Monday, 21 September 2020

Lions and Tigers and Bears, OH MY! (Data Security, app bans, and National Security)

Once again, the current US President (No 45, in this case) is making a mountain out of a molehill.

Just, in this case, not much of one, and for one of the small number of instances in his tenure as El Prez, he's actually hitting on a genuine (NOT FAKE! WOW!) issue. 

A Judge in the USA has issued a 'stay' order, preventing the US Government (USG) from denying US internet users the ability to download certain Social Media (SM) platforms, these being of Chinese origin - in this case, specifically WeChat.

Boiled down, the USG has said that the Chinese-operated SM platform, which also routinely censors information that the Chinese Government does not like (such as information on SARS-CoV-2, or COVID-19), threatens US National Security through its "malicious" behaviour of seeking out and downloading user data of many forms, such as network activity, location data, and browsing and search histories.

OK, then can we expect bans for FB, Twitter, Instagram, and all the other SM platforms that apparently regularly dive into user data with apparent freedom?! No? Quelle surprise, mon ami.

Many applications (and there's another misuse of language that I'll get into in another post before long! Watch this space 😉 ) note user data, and it's not just limited to network activity, location data, and browsing and search histories; they'll look for telephone logs, activities, who you're talking to that very moment, your contact lists, and so much more besides.

For YEARS, security analysts and companies have advised users of these packages that they MUST examine the 'permissions' that these things demand access to, in order to allow users to actually use the packages, and deny those that try to overreach the amount of permission that actually need in order to operate. You really should be asking why they need access to all this information, folks. Taking a photo should not generally need, for example, access to your contact listings. Point made?

Now, while acknowledging that There Ain't No Such Thing As A Free Lunch (a.k.a. "TANSTAAFL"), these 'apps' also often allow 'in-app purchases', sometimes only offering the use of a credit/debit card payment system, instead of, for example, GooglePay, or PayPal, or similar (which omission also tends to breach their agreements with the major operator platforms such as Apple and Google, but that's another story).

So, by allowing these prying 'apps' access to your inside leg measurement, you're also giving them the keys to your bank as well. Really smart. Not.
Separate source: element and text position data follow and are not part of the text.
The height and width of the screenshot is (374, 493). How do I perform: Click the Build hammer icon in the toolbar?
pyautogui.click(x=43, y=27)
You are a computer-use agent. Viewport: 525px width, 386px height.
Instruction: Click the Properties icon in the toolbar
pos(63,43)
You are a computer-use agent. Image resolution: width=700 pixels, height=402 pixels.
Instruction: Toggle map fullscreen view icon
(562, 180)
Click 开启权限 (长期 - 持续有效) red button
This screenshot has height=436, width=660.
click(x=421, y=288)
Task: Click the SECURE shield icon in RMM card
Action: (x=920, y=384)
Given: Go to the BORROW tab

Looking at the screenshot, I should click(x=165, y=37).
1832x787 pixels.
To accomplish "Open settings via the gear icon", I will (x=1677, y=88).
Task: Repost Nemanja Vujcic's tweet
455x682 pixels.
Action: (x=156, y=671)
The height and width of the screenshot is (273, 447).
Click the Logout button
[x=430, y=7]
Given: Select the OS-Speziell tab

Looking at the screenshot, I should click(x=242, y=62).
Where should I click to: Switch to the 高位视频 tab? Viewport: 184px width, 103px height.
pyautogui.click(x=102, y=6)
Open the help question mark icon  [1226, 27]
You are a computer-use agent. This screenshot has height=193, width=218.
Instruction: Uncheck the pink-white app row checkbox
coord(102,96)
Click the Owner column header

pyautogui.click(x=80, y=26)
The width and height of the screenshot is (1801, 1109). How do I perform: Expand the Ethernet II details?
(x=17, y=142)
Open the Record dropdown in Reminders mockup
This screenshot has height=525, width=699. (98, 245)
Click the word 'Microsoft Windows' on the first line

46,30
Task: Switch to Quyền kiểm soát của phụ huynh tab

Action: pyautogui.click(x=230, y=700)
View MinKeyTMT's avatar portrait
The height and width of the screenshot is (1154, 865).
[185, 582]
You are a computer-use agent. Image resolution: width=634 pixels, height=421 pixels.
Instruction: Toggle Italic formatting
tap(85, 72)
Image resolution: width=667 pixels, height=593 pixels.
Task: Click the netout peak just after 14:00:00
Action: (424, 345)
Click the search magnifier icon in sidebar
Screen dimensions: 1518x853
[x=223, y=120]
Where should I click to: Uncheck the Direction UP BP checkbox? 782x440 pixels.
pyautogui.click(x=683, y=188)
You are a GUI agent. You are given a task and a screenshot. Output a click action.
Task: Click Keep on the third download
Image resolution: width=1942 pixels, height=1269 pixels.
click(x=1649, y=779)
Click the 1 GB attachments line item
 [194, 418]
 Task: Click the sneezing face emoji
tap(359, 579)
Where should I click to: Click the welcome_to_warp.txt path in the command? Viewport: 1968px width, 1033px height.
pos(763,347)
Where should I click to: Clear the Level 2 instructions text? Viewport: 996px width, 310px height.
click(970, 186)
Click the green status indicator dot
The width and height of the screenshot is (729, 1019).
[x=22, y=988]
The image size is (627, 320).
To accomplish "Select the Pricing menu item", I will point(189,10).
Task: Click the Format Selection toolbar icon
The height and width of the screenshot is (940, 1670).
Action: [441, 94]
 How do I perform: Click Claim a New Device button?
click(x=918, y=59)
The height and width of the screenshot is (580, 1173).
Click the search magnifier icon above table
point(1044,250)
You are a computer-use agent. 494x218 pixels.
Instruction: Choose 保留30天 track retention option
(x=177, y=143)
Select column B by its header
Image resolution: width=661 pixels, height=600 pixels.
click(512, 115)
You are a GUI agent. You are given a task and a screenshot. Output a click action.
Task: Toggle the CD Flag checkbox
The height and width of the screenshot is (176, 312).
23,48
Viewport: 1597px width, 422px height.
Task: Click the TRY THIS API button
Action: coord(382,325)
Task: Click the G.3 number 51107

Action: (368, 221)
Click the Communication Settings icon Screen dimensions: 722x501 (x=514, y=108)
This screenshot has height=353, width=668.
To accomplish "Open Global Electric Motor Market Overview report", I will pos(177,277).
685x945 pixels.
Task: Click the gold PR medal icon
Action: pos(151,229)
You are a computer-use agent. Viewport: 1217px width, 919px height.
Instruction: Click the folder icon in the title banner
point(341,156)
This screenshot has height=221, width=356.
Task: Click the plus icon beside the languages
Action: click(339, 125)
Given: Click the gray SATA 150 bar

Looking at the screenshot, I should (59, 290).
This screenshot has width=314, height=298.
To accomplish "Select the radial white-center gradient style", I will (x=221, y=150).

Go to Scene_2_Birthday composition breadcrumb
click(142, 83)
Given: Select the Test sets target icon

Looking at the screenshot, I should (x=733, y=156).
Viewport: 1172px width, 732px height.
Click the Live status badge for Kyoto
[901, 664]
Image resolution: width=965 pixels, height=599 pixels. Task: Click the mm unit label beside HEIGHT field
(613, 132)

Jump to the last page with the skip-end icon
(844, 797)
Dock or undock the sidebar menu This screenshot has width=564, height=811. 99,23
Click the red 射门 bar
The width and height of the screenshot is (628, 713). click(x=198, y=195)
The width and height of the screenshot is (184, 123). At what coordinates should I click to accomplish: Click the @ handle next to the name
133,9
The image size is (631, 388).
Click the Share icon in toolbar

Remember, there have been documented cases of peoples bank accounts being plundered by rogue 'apps' (do a search on your preferred internet search engine if you want to see examples of this). Always check those permissions, people. If they are asking for odd and extensive 'permissions', you really MUST be asking "WHY?".

From a National Security angle (and I've been both a Reservist and a Civil Servant in the employ of Her Majesty's Government, so I know whereof I speak), government employees should be required to adhere to a kind of SM limitation agreement, in the form of either requirements under primary law (which we have in the UK with the Official Secrets Act), or Non Disclosure Agreements (NDAs) (which is the only option in the USA, due to the 1st amendment rights to freedom of speech). The idea that users personal data being used by the Chinese is some form of national security issue is not much of a stretch of credulity, but it is a stretch, none the less.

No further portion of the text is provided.